Iris contacts him one evening. She rings the safe phone, and when the call comes through he counts the rings: one, two, three … If he doesn’t answer by the fifth, he doesn’t answer at all — that was their arrangement. This time, though, he answers after three. They arrange to meet in the usual place, in Iris’s car, on a little street close to Stora Skuggan’s old bandstand. It’s cold, and as he approaches the car she starts the engine, as she always does. He curls up in the passenger seat, and Iris drives off.
‘No one following you?’ she asks.
‘I wouldn’t have come if there had been.’
‘It’s important that you’re sure.’
‘No one followed me.’
‘Good.’
She asks for an update on Swedish Resistance, what’s going on, and what they’re planning, when and how. He gives her those parts of the truth that he’s been instructed to tell her, things that are pretty irrelevant, but enough for her not to suspect that he’s pulling the wool over her eyes. He tells her about their faction’s most recent meeting, and how they’re planning to synchronise with Gothenburg and Malmö to increase their strength. How Jens Malm came up with the idea, and developed a strategy for its implementation.
That’s how they’re organised, in factions. Jens Malm is the national, supreme leader. Underneath him are the leaders of the four city-based factions.
‘Okay, Jonathan. Good.’
Iris isn’t making notes. She never does, but Jonathan’s pretty sure she records their conversations. He just doesn’t know how.
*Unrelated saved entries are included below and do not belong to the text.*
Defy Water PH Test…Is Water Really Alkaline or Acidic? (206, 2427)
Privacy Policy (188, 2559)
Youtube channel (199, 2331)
They roll past the roundabout by Sveaplan, towards Odengatan. Jonathan is sitting low down in the passenger seat, and feels strangely protected from the world outside. Iris’s car makes him feel safe. They stop at a red light, and Iris reads something on her phone.
 
; ‘Shit,’ she says before realising her mistake, Jonathan can tell.
‘What is it?’
‘Nothing. Not anything to do with us.’
‘Tell me.’
She shakes her head. She seems to be weighing it up, and she glances over at him.
‘Do you know who Martin Antonsson is?’
‘Yes. Of course I do. He’s one of the people who finances …’
She bites her lip.
‘RAF are contemplating an attack on him.’
‘Eh?’
‘I don’t know any more than that.’
The lights change to green.
‘Not yet. But I’ve had it confirmed by two different sources — there’s even some technical evidence that points to it.’
‘What kind of evidence?’
‘Amongst other things, we found a plan of Antonsson’s house at the home of one of the suspects. I can’t say any more than that. But you need to keep this quiet. I’m only telling you because one of you needs to know, if you’re in his presence.’
Jonathan avoids looking at her, staring instead at the road and the tarmac disappearing underneath them.
‘I need money,’ he says.
This is sufficient for her to understand. Silence and information, in exchange for compensation. That’s how it works now. At least, that’s what Iris thinks.
‘You can drop me by T-Centralen underground station,’ he says.
They always split up in different places, and never at the same time of day. Irregularity is the key to keeping their connection invisible and unknown, to keeping it intact.
When he gets out of Iris’s car on Vasagatan, he heads straight underground, through the turnstiles down to the platforms, where he takes the Red Line southbound. Then he changes at Slussen, and gets a train towards Hagsätra instead. He avoids looking around, because no one else is. If he’s being followed by Iris’s colleagues, unusual behaviour would be risky. Only a handful of passengers get on through the same door as him, and he changes carriages at every station. By Gullmarsplan he’s sure: no one’s following him, and only then does he get his phone out and call Christian.